* **Selected passage**
━━━━━━━━━━━━━━━━━━━━━━━━━━━━━━
Skip to main content.
home | support | download

Back to List Archive

Re: Indexing PDFs on Windows - Revisited....

From: Anthony Baratta <Anthony(at)not-real.2plus2partners.com>
Date: Thu Sep 23 2004 - 17:44:40 GMT
Bill Moseley wrote:

> Not sure what the issue is yet, but I'll read on.  Let me know if any
> of this doesn't make sense.  The short answer, I think, is to not use
> a spider.pl config file at first, and let it use the default config
> file.

OK - I've moved to the default spider.pl setup. Seems to be much better. 
Still having issues with PDFs but these issues do not appear to be 
related to swish.

> Also, you might find it less load on the web server to use keep_alive
> than using a one second delay.  And faster indexing, too.

I'm confused about how to tweak the default setup to use the keep_alive 
versus only the delay.

>>Common to both examples, the StoreDescription does not appear to be acted 
>>on. I have no descriptions available via <swishdescription>, I get some 
>>Date Time String (e.g " Local Time : 1:12:01 PM PT") instead.
> 
> Oh, you were asking about storing the descriptions:
> 
>     $ cat c
>     DefaultContents HTML*
>     StoreDescription HTML* <body> 50
> 
>     $ swish-e -e -S prog -i stdin -c c -v0 < pport 
> 
>     $ swish-e -w port -m1 -p swishdescription -H0
>     1000 http://test.portofoakland.com/pdf/boar_shee_040622.pdf "boar_shee_040622.pdf" 124467 "C JOHN PROTOPAPPAS President PATRICIA A. SCATES Fi"
> 
> Not sure where that first "C" (before John) comes from, but that's a separate issue.
> But that's the 50 chars stored in the description.

OK - I see that now. Appears that the PDFs are gettting descriptions but 
my html/asp pages are not. I think this might be becuase my body tags 
have attributes?

e.g.
     <body leftmargin="0" topmargin="0" rightmargin="0"
      marginwidth="0" marginheight="0">

Would this interfer with the

      StoreDescription HTML* <body> 320

directive? I'm currently running a test with the directive like this:

      StoreDescription HTML* '<body leftmargin="0" topmargin="0" 

           rightmargin="0" marginwidth="0" marginheight="0">' 320

Will be interesting to see if that does anything or not.
Received on Thu Sep 23 10:44:55 2004
━━━━━━━━━━━━━━━━━━━━━━━━━━━━━━
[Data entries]
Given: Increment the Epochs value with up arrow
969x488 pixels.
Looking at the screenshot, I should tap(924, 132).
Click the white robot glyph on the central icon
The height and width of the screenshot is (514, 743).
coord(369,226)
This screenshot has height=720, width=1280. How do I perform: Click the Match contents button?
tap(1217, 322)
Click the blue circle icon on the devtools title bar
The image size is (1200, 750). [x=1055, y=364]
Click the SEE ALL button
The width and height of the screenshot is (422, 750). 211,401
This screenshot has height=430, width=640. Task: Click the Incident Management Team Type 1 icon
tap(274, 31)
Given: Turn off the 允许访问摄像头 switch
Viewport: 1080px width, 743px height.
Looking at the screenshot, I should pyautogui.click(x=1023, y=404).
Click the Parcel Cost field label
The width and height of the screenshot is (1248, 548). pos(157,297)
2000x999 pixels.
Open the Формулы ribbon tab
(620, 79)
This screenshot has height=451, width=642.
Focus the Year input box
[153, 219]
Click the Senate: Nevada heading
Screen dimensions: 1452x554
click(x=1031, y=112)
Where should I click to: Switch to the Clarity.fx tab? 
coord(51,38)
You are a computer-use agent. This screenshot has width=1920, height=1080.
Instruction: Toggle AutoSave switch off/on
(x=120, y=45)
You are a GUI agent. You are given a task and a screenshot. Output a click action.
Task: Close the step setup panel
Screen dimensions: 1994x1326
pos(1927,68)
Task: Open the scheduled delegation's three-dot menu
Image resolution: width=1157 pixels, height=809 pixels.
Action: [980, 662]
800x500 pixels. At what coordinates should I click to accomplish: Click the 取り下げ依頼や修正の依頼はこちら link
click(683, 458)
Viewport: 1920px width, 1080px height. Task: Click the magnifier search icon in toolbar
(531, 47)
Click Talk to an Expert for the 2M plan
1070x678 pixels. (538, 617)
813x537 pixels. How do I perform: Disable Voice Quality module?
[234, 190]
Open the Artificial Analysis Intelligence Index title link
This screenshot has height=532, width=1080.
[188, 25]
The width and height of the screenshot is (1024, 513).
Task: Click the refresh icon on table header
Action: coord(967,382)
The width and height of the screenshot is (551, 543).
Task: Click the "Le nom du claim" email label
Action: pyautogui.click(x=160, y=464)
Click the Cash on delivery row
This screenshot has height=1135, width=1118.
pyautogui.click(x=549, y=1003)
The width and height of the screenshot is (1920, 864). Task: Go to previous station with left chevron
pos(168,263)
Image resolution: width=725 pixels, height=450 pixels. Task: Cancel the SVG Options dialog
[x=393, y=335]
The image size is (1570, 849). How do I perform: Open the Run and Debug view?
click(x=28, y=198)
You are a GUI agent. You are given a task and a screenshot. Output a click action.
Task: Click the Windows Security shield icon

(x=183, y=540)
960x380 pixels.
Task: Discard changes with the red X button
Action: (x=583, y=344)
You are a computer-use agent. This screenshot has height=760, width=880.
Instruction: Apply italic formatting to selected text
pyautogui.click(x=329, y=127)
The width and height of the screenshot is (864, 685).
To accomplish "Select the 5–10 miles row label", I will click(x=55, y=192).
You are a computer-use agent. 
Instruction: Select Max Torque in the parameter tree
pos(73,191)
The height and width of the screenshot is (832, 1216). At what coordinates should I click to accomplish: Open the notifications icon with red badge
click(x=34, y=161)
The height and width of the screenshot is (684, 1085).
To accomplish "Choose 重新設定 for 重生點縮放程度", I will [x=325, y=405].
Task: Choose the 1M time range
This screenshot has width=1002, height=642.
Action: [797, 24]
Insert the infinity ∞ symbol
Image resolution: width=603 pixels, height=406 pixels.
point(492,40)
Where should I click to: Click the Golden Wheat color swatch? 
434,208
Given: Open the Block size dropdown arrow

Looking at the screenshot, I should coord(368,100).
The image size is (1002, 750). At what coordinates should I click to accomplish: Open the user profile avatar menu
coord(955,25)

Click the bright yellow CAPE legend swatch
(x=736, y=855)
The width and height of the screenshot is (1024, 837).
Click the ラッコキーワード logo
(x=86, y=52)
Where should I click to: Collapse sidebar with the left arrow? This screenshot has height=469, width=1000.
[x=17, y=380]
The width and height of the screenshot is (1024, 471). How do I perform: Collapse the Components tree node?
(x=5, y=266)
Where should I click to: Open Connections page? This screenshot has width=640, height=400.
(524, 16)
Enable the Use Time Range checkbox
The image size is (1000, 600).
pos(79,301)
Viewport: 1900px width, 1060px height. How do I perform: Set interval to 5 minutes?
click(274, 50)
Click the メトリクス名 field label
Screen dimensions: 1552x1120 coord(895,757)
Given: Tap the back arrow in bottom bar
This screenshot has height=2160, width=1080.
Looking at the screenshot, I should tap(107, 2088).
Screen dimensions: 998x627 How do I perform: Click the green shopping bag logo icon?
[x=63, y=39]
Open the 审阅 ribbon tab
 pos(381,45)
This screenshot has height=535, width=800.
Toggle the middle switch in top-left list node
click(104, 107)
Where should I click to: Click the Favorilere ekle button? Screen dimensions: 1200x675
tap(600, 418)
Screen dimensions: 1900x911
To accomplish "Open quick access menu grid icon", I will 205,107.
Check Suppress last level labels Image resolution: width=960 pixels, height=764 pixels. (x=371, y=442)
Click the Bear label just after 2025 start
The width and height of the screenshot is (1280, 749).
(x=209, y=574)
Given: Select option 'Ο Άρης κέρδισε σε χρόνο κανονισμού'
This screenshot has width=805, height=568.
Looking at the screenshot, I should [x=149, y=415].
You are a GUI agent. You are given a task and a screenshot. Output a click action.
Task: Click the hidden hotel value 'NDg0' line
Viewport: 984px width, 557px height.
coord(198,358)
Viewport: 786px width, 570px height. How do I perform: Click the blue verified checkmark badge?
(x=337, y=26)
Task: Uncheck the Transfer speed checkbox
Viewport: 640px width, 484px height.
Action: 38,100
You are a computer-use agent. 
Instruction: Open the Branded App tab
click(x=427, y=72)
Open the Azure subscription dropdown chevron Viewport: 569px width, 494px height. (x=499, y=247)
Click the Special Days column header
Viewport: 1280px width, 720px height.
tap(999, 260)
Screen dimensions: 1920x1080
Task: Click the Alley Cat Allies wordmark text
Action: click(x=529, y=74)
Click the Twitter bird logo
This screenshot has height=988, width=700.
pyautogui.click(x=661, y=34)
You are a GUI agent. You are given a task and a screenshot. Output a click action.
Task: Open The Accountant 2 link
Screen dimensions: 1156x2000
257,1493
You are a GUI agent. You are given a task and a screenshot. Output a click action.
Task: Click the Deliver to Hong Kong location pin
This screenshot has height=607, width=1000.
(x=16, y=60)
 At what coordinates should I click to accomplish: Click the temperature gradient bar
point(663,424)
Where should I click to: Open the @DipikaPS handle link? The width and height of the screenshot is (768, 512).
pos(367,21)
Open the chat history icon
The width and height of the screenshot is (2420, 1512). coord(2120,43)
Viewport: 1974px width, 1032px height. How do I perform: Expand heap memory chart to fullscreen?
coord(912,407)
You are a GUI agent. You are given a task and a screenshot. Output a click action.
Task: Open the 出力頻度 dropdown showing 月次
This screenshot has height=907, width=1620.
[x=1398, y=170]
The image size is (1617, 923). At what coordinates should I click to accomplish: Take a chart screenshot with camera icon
━━━━━━━━━━━━━━━━━━━━━━━━━━━━━━
* **Tasks to complete**
1. Write out the mailing-list reply from "StoreDescription HTML* <body> 320" to "anything or not.", word for word.
2. Pull the data entries from the line with "Viewport: 1900px width, 1060px" to the line with "Looking at the screenshot, I should tap(107, 2088).", both lines included, and reproduce them verbatim.

* **Answers provided**
1.
StoreDescription HTML* <body> 320

directive? I'm currently running a test with the directive like this:

      StoreDescription HTML* '<body leftmargin="0" topmargin="0" 

           rightmargin="0" marginwidth="0" marginheight="0">' 320

Will be interesting to see if that does anything or not.

2.
Viewport: 1900px width, 1060px height. How do I perform: Set interval to 5 minutes?
click(274, 50)
Click the メトリクス名 field label
Screen dimensions: 1552x1120 coord(895,757)
Given: Tap the back arrow in bottom bar
This screenshot has height=2160, width=1080.
Looking at the screenshot, I should tap(107, 2088).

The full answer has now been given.